One example of this is that both the 2004 sales brochure and the manual (which I scanned prior to purchasing the car) explain that a VW roof rack is available for the car. The rack was important for us so I could put our Thule box on top (hopefully as rarely as possible!) for the extra equipment my family of four requires for skiing and camping. 13 cubic feet of trunk space is not much for a car of this class. Imagine my frustration after purchasing the car to find out this was just a little error on their part, that only the SWB sold outside of the US had the fittings for the roof. I wish I had discovered the forum before purchase, except I really like the car.
I will report on my roof rack findings with a post on that thread later.


----------



## PanEuropean (Nov 3, 2001)

*Re: Troubleshooting Noise from the Steering Column (car_guy)*


_Quote, originally posted by *car_guy* »_ The repair of the steering wheel motor ran $2500 when the fixing of the shroud would have probably cost $250, at most.
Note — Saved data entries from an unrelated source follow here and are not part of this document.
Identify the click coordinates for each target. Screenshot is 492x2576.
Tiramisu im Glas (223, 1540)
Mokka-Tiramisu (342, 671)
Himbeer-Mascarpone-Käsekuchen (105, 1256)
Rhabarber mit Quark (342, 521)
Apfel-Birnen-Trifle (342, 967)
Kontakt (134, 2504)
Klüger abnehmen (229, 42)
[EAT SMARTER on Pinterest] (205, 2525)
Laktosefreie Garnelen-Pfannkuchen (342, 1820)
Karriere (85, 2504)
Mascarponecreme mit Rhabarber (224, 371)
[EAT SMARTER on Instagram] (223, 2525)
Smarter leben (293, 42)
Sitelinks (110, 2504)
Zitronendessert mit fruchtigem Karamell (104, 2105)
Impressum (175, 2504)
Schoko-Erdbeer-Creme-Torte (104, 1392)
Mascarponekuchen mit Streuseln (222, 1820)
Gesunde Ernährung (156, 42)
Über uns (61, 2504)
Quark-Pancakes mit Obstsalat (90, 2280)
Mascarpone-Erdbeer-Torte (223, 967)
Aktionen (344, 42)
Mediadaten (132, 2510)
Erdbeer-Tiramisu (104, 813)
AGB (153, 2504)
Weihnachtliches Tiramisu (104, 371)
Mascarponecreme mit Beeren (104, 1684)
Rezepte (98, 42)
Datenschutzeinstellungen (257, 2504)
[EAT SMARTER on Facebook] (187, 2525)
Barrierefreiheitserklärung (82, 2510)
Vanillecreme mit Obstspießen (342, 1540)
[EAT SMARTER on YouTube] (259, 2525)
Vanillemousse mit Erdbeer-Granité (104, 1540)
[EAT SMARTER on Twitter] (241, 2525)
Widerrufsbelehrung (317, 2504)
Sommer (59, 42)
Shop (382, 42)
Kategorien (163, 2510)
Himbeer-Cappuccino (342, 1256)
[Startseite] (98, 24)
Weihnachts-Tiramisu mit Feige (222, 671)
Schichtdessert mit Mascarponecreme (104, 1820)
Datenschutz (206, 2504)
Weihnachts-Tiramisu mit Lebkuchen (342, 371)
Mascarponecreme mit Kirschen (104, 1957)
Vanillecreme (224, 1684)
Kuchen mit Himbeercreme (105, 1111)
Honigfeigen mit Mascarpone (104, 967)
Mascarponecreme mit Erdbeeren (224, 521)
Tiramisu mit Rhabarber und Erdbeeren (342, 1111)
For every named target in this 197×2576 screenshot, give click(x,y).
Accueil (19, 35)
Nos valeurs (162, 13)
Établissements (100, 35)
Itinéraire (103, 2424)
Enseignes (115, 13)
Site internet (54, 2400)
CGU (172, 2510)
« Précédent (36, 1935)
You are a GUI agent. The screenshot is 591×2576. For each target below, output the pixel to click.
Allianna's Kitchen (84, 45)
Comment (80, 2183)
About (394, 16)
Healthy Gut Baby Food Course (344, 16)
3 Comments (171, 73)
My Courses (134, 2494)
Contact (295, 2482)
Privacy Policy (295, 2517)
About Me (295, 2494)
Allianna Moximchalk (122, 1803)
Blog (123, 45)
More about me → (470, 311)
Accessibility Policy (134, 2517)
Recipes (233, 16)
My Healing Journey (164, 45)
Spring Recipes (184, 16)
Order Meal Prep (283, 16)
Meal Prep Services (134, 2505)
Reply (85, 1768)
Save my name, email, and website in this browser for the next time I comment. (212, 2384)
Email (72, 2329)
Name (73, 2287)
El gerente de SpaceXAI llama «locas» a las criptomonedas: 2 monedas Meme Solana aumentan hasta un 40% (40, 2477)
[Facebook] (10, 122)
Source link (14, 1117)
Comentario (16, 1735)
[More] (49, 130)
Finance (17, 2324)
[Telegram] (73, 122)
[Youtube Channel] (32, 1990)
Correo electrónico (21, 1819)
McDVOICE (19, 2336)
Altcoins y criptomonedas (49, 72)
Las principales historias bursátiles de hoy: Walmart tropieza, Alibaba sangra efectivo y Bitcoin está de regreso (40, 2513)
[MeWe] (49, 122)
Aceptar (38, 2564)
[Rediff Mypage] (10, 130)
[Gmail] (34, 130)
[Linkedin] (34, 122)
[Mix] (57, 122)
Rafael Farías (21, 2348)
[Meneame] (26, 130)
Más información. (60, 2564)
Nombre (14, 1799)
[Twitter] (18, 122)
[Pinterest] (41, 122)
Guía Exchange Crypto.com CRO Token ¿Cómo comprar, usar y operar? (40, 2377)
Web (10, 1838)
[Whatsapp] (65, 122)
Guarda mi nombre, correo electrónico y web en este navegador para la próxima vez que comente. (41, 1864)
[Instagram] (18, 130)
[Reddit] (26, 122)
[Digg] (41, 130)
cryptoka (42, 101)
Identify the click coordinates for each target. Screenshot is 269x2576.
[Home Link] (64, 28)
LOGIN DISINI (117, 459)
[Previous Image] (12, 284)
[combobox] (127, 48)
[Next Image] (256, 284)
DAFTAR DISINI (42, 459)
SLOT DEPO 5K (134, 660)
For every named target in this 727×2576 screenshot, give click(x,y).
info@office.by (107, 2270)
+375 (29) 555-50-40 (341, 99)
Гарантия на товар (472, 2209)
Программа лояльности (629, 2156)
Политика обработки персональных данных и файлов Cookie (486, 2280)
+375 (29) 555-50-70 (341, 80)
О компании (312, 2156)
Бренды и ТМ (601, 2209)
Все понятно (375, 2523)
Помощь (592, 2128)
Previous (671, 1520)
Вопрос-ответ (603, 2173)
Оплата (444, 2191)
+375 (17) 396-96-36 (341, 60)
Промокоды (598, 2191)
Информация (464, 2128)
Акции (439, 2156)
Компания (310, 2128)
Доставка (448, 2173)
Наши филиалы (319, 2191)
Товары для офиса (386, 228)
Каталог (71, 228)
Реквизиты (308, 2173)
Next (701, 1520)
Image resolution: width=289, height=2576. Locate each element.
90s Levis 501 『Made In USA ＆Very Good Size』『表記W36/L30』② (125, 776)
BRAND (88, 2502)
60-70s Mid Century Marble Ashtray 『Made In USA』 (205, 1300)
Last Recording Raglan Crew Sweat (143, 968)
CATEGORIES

I know - that kind of thing frustrates me greatly.
VW of NA really, really needs to improve the efficiency of how they disseminate service difficulty information out to the field. I am sure that VW AG (the parent company in Europe) has already discovered this unexpected wear and failure of the felt strip, and passed their observations out to service techs in the rest of the world. This includes sending this information to the Auburn Hills headquarters of VW of North America. The problem seems to be in Auburn Hills - lots of information goes in there from VW AG, but not too much makes it out to the techs in the field.
At least we can all be grateful that we here in the forum enjoy great support from all the VW engineering, design, and manufacturing staff in both Dresden and Wolfsburg. Hopefully we can continue to use the forum to provide useful service information to both Phaeton owners and Phaeton techs in the future.
Michael


----------



## mattsimis (Sep 19, 2005)

*Creaking/Groaning then steering left or right*

Anyone ever have this? Its not the up and down steering column movement noise, its a annoying plastic creak when steering left or right. 
I took the cover off as per:
http://forums.vwvortex.com/zerothread?id=2184137
And the felt is in place (even though this is a different movement noise I just thought to check it) and I spray lubricant around the back of the steering wheel and the area in general. It didnt really help. 
It just so stupid sounding in a car like this!


----------



## PanEuropean (Nov 3, 2001)

*Re: Creaking/Groaning then steering left or right (mattsimis)*

Matt:
Try leaving the upper cover off for a day or so and see if the noise goes away. That's the easiest way to approach troubleshooting.
Michael


----------



## remrem (Jan 20, 2008)

*Re: Troubleshooting Noise from the Steering Column (PanEuropean)*

Michael, what do you use the "Dentotape" for (as seen in your photo above of the 3M adhesive remover)?


----------



## PanEuropean (Nov 3, 2001)

*Re: Troubleshooting Noise from the Steering Column (remrem)*

Dental floss is a very useful tool for removing adhesive from surfaces. It is especially useful for removing all the badging (W12, 6.0, Phaeton, etc.) that gets stuck on the back of the NAR cars before they are exported.
Michael


----------



## mattsimis (Sep 19, 2005)

*Re: Creaking/Groaning then steering left or right (PanEuropean)*


_Quote, originally posted by *PanEuropean* »_Matt:
Try leaving the upper cover off for a day or so and see if the noise goes away. That's the easiest way to approach troubleshooting.
Michael

I took the lower panel (foot area) off and tried to isolate the noise. Its a loudish creaking/groaning noise that you can hear on small movements of the steering wheel (large sweeping movements dont make a sound). I sprayed WD40 (lube) around the area to no avail. 
My partner then noticed you can actually hear the noise outside the car too, from the engine bay! Sure enough (easier to hear with engine off) you can hear a creaking from both sides of the car slightly above mid way up the height of the wheels from behind the wheel arch liners. This is kinda worrying now, no physical issue with the steering, but that noise just shouldnt be there!


----------



## PanEuropean (Nov 3, 2001)

*Re: Creaking/Groaning then steering left or right (mattsimis)*

Matt:
If the noise is coming from a plastic cover, it will most likely be the upper of the two covers (see photos above). Hence my suggestion that you remove that cover.
Michael


----------



## mattsimis (Sep 19, 2005)

*Re: Creaking/Groaning then steering left or right (PanEuropean)*

Michael, its from the engine bay... behind the wheel (as in the road wheel) liner. It shouldnt even be in this thread!?
From the search function on Vortex, I found lots of people with "power steering creaking", common causes were strut bearings being dirty (even on new cars), power steering fluid low, aftermarket springs being too low etc.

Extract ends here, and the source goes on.